→ PASSAGE
☆ ☆ ☆

No-Fault Medical Review Board Faults Families Effected By Serious Medical Error
There is a lot of discussion regarding the implementation of a no-fault medical review board to handling medical malpractice claims. A parallel to workers compensation, the board would hear individual cases and make awards depending on the severity of the injury. However the faults we see with workers compensation would be magnified in the medical malpractice context. Consider the following except from a Virginia newspaper regarding that states medical review board:
"Families that depend on a state program to help their severely injured children asked the governor yesterday to replace key officials and rid the board of "irreconcilable conflicts of interest.
"On a day that several family representatives gained access to ongoing discussions that could chart the future of the state's birth-related injury compensation program, 20 families yesterday wrote Gov. Timothy M. Kaine that they have witnessed "underhanded tactics, outright dishonesty, and cruel insensitivity to our children from the program and its associates."

☆ ☆ ☆

→ YOUR TASKS
A. In the post on no-fault medical review boards, rewrite the paragraph beginning "There is a lot of discussion" as a short bulleted list that keeps its main facts.
B. Continue the post on no-fault medical review boards, starting after its final sentence.

☆ ☆ ☆

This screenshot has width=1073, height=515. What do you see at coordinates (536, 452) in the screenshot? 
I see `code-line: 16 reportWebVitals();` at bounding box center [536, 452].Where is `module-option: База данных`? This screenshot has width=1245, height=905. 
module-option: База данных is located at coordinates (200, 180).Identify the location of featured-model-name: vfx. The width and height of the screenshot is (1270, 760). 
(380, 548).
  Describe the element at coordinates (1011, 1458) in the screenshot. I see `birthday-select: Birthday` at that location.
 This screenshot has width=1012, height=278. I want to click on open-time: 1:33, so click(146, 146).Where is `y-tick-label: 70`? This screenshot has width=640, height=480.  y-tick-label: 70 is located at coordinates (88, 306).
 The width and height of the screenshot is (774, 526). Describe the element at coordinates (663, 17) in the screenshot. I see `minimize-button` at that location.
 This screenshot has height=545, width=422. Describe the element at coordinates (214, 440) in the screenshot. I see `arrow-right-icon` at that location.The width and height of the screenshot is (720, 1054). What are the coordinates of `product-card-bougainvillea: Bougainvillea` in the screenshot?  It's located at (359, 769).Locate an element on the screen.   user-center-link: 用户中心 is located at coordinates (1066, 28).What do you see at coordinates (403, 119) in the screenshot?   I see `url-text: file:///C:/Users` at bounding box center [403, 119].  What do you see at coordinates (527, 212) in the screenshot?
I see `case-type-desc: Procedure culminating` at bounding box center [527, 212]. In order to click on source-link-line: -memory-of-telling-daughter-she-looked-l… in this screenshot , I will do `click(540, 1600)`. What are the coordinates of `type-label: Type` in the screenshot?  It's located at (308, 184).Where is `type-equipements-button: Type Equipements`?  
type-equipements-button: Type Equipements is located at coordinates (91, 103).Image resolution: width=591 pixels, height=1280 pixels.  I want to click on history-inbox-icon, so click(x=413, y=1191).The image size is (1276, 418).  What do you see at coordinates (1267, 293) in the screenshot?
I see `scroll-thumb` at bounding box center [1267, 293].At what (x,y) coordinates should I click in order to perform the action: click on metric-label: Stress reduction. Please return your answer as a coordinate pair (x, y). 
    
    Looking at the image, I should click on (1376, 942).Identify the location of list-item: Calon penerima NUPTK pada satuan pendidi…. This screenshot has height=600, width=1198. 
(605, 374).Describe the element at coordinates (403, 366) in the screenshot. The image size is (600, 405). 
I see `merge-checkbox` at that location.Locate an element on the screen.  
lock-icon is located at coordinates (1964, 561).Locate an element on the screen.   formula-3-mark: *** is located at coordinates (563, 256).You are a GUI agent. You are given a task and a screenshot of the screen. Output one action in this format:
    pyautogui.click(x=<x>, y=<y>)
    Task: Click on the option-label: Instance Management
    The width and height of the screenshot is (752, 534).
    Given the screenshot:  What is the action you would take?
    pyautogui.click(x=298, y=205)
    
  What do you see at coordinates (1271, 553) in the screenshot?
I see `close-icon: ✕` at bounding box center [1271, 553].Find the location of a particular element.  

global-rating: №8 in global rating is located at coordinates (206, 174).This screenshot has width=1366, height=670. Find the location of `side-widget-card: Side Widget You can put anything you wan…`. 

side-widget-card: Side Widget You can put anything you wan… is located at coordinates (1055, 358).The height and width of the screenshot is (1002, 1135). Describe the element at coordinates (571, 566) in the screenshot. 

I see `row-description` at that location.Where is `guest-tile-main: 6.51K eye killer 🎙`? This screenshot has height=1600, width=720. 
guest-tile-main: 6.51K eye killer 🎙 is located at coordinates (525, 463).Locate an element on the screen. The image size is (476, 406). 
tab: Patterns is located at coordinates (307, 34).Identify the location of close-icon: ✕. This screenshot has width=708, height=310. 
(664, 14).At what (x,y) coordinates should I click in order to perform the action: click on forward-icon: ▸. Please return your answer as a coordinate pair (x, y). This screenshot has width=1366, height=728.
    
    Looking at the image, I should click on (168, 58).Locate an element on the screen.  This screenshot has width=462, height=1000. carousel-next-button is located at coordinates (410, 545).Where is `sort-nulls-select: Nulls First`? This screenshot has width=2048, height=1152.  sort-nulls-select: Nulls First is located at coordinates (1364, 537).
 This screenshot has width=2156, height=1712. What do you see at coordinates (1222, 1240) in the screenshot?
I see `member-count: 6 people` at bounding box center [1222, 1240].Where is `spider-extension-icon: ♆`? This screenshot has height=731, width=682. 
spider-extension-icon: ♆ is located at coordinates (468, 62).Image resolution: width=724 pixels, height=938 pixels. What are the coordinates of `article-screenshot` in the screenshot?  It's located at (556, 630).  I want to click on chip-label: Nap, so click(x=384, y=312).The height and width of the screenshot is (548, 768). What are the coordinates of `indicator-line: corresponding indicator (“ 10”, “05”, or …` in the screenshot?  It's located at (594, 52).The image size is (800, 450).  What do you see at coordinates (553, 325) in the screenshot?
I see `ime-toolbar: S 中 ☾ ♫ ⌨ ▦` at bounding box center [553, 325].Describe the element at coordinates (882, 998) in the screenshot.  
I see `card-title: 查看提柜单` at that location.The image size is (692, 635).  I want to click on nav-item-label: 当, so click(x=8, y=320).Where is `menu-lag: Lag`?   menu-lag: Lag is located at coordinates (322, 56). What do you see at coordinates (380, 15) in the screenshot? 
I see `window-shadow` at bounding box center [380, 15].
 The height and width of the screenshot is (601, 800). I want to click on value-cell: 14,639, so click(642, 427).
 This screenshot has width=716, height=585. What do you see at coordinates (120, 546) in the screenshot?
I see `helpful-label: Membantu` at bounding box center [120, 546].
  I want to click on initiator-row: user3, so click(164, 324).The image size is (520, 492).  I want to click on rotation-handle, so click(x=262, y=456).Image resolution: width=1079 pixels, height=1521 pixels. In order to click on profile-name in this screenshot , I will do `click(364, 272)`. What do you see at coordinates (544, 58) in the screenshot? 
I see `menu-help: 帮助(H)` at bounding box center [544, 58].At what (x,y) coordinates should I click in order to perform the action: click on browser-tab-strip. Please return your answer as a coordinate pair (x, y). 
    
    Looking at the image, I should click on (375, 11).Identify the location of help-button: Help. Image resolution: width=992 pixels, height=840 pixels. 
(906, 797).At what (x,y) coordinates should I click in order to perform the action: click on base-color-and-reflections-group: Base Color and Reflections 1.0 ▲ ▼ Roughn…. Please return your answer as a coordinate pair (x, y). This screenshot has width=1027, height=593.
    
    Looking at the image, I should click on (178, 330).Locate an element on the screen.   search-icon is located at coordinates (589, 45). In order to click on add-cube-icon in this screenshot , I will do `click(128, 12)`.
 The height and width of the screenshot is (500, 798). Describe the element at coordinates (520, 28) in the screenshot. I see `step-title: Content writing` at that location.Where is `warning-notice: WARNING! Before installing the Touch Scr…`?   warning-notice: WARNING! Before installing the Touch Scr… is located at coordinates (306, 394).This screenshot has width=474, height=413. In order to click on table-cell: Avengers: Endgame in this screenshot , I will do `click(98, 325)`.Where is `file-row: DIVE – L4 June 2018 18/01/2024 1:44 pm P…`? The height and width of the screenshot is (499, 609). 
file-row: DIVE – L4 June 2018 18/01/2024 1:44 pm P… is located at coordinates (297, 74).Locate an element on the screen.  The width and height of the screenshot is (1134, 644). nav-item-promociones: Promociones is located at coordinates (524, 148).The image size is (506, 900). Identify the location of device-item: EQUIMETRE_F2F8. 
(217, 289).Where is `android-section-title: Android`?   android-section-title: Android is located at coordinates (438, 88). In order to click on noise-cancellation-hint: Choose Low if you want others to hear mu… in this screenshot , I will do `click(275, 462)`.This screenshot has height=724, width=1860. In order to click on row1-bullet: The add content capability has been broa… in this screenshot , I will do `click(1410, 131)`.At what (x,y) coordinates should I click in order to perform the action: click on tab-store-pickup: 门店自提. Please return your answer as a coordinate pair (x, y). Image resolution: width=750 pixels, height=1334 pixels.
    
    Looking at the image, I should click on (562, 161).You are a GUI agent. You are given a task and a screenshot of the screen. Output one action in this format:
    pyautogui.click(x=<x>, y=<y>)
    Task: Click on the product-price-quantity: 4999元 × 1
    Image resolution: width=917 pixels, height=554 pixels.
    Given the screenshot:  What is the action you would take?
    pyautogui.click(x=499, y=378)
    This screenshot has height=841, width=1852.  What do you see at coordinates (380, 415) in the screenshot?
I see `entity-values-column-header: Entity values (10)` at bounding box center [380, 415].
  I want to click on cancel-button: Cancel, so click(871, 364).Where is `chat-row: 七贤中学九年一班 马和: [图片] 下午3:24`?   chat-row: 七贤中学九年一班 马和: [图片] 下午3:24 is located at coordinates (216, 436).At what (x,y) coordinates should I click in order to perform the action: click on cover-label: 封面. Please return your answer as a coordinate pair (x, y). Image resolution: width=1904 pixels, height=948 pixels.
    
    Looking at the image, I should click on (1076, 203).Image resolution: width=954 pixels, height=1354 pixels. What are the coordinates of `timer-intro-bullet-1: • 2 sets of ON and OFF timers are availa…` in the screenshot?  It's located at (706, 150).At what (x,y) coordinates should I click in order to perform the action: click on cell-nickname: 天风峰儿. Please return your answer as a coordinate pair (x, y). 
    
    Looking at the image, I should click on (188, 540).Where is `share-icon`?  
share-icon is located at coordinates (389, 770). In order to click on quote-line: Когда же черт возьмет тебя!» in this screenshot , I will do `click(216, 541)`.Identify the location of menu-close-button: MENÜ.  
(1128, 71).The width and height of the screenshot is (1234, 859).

☆ ☆ ☆

→ RESPONSES BY TASK
A.
- A no-fault medical review board for handling medical malpractice claims is under wide discussion.
- Like workers' compensation, the board would hear individual cases and make awards based on how severe the injury is.
- The faults seen in workers' compensation would be magnified in malpractice cases.
- An excerpt from a Virginia newspaper about that state's medical review board illustrates the point.

B.
The tone of the letter is in sharp contrast to the impressions of some families reached by The Times-Dispatch last week who voiced support for program operations and are pleased with medical benefits that are projected to average about $2 million per child.
Kaine's office said the governor was reviewing the letter yesterday and had no immediate comment.
The letter to Kaine reflects growing tensions over the future of a program that at its outset 18 years ago was portrayed as an imaginative no-fault alternative to costly malpractice litigation; one objective was to preserve access to obstetrical health care, especially in rural areas."